Start of Provided data
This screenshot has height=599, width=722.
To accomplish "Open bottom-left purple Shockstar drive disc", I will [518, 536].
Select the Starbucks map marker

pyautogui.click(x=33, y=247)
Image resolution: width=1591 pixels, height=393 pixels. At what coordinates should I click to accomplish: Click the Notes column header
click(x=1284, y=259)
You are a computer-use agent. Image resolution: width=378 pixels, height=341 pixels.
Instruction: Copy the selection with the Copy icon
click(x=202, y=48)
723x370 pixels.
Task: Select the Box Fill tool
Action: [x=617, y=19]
End of Provided data
Start of Provided data
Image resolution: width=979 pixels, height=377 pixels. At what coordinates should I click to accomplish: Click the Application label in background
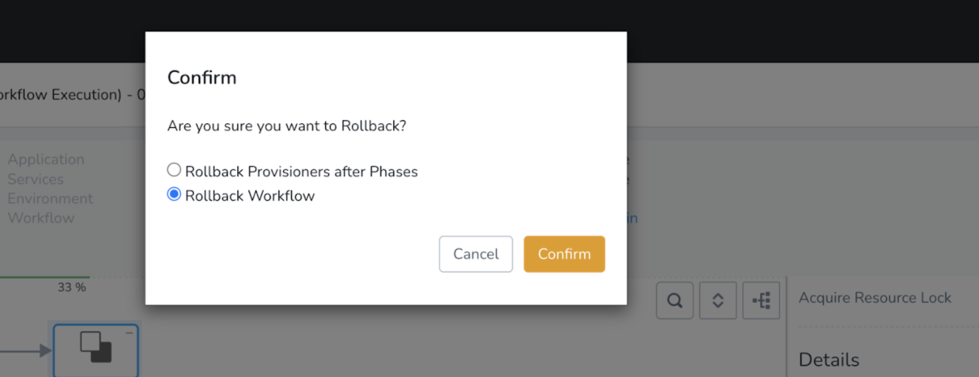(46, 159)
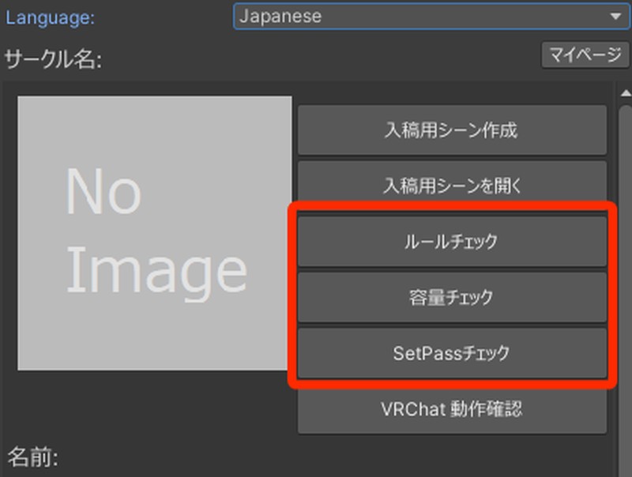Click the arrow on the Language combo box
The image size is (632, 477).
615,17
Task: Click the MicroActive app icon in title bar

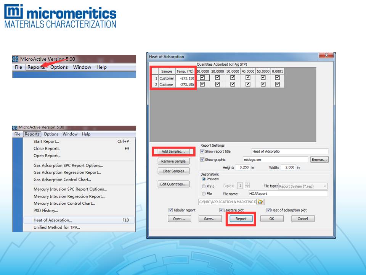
End of Provided data
Start of Provided data
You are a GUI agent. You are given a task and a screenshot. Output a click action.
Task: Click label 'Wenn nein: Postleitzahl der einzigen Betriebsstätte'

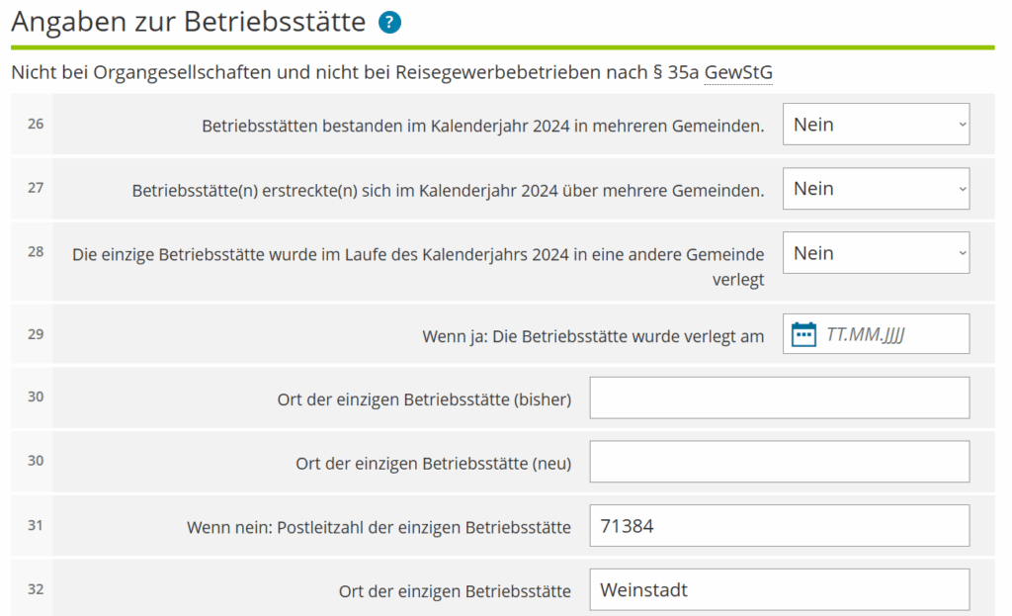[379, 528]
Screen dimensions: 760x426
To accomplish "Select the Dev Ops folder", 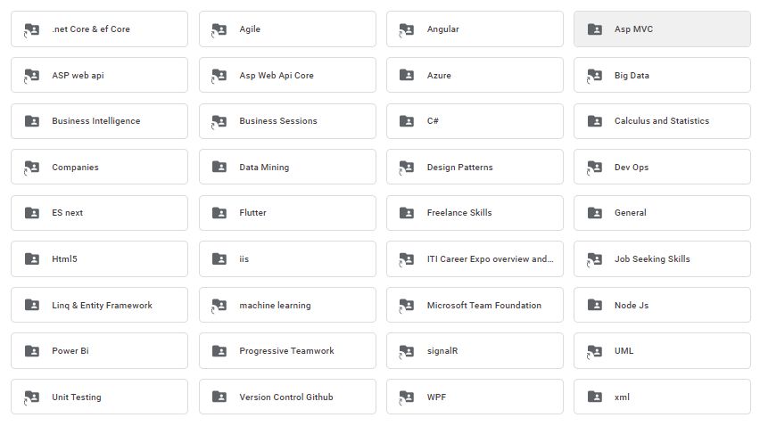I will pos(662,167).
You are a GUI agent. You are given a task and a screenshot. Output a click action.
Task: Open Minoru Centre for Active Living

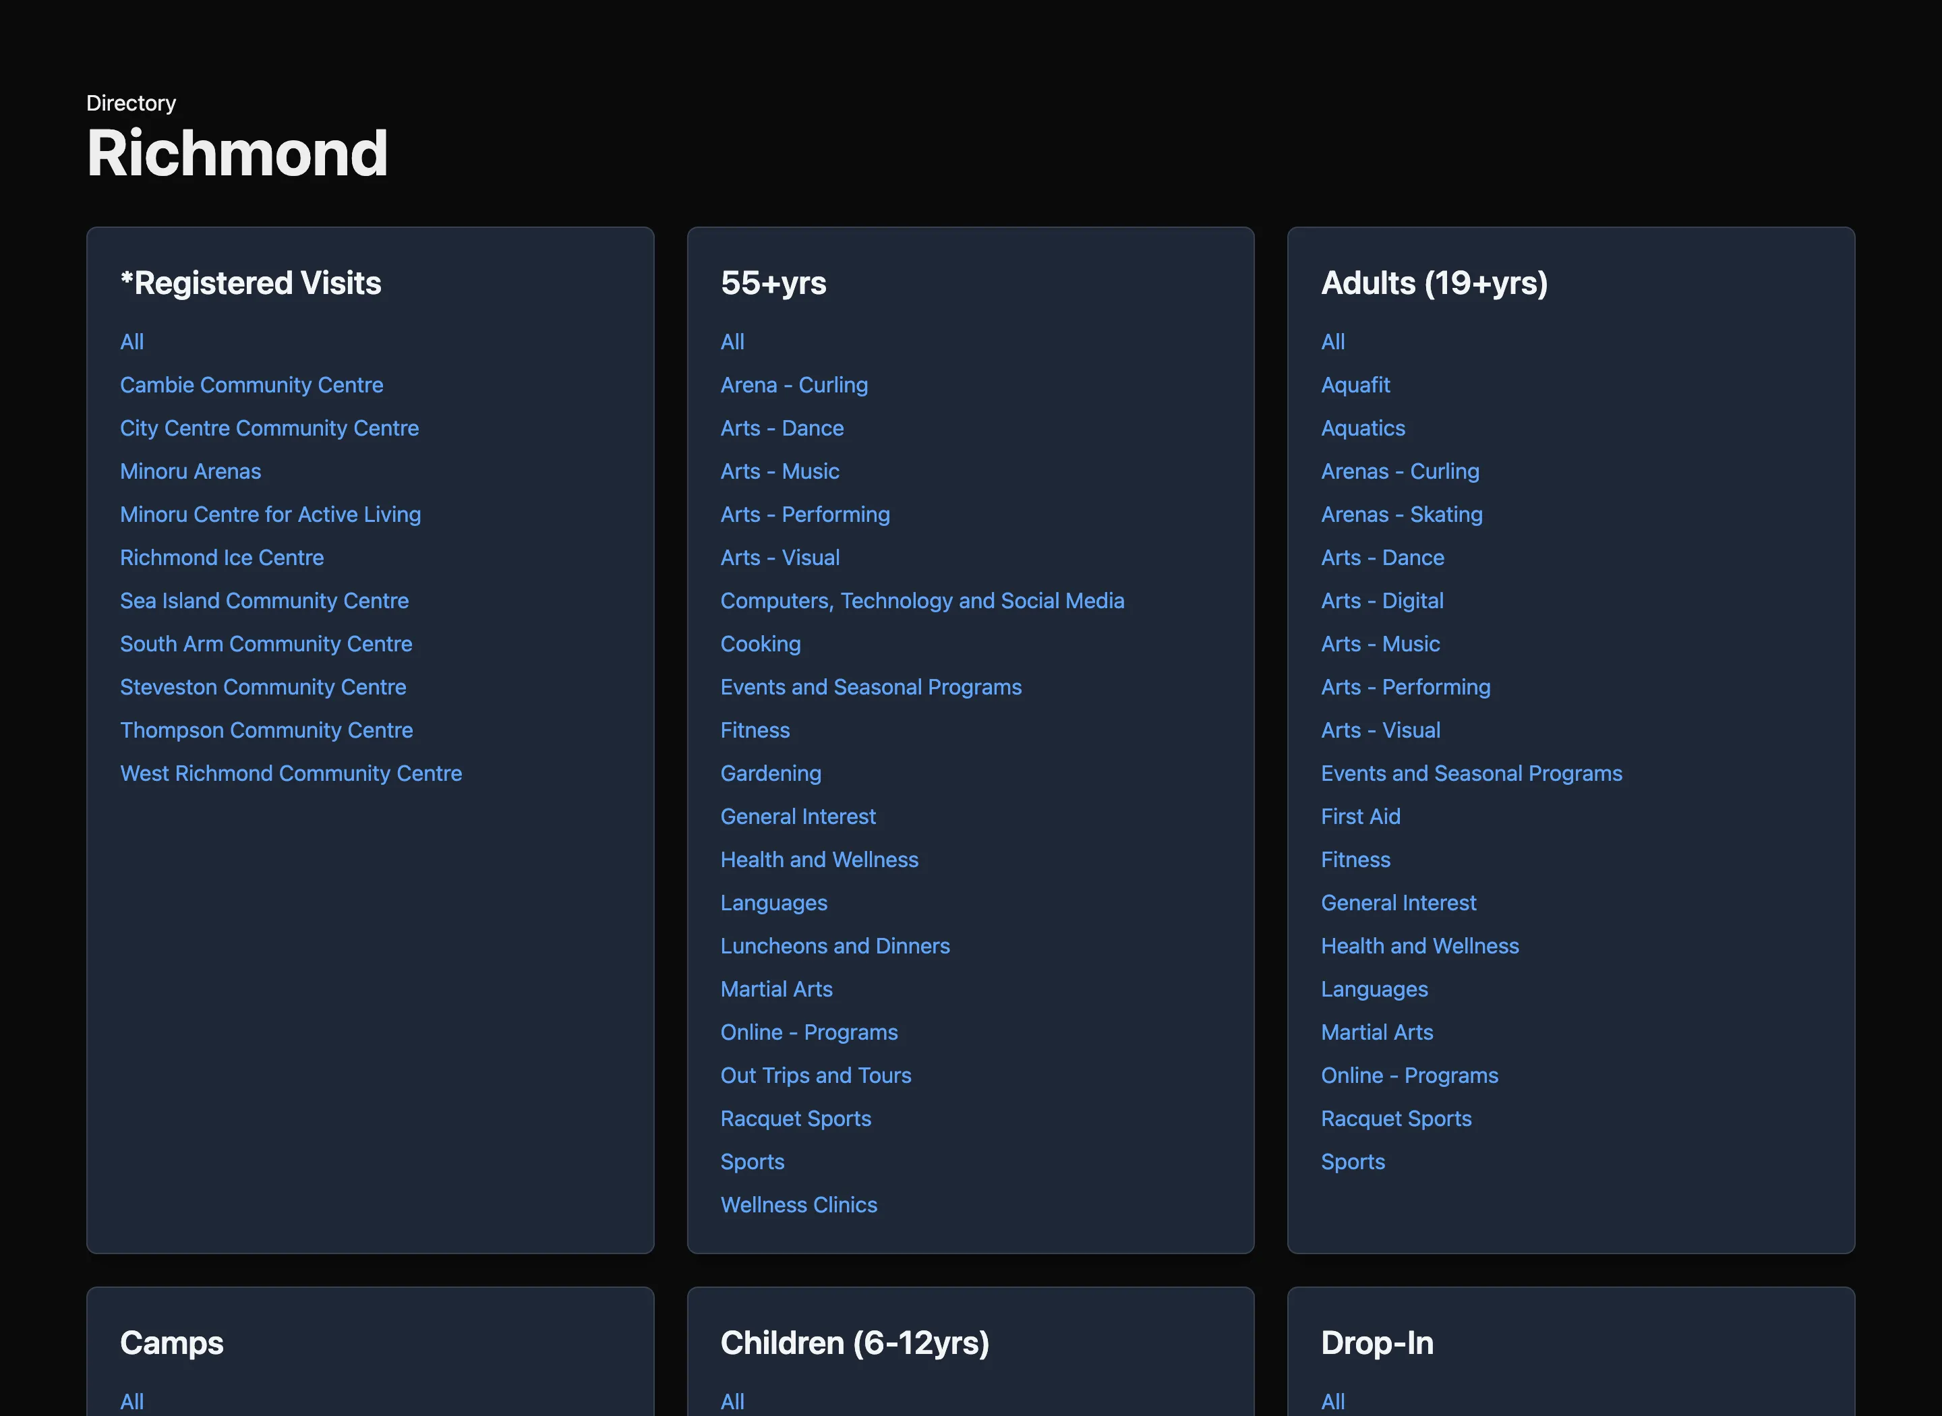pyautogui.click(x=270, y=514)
End of Provided data
Reproduce verbatim only the segment of the listing bounded by the line containing "Image resolution: width=1591" and the line containing "You are a computer-use", with both boundary lines included.

Image resolution: width=1591 pixels, height=393 pixels. At what coordinates should I click to accomplish: Click the Notes column header
click(x=1284, y=259)
You are a computer-use agent. Image resolution: width=378 pixels, height=341 pixels.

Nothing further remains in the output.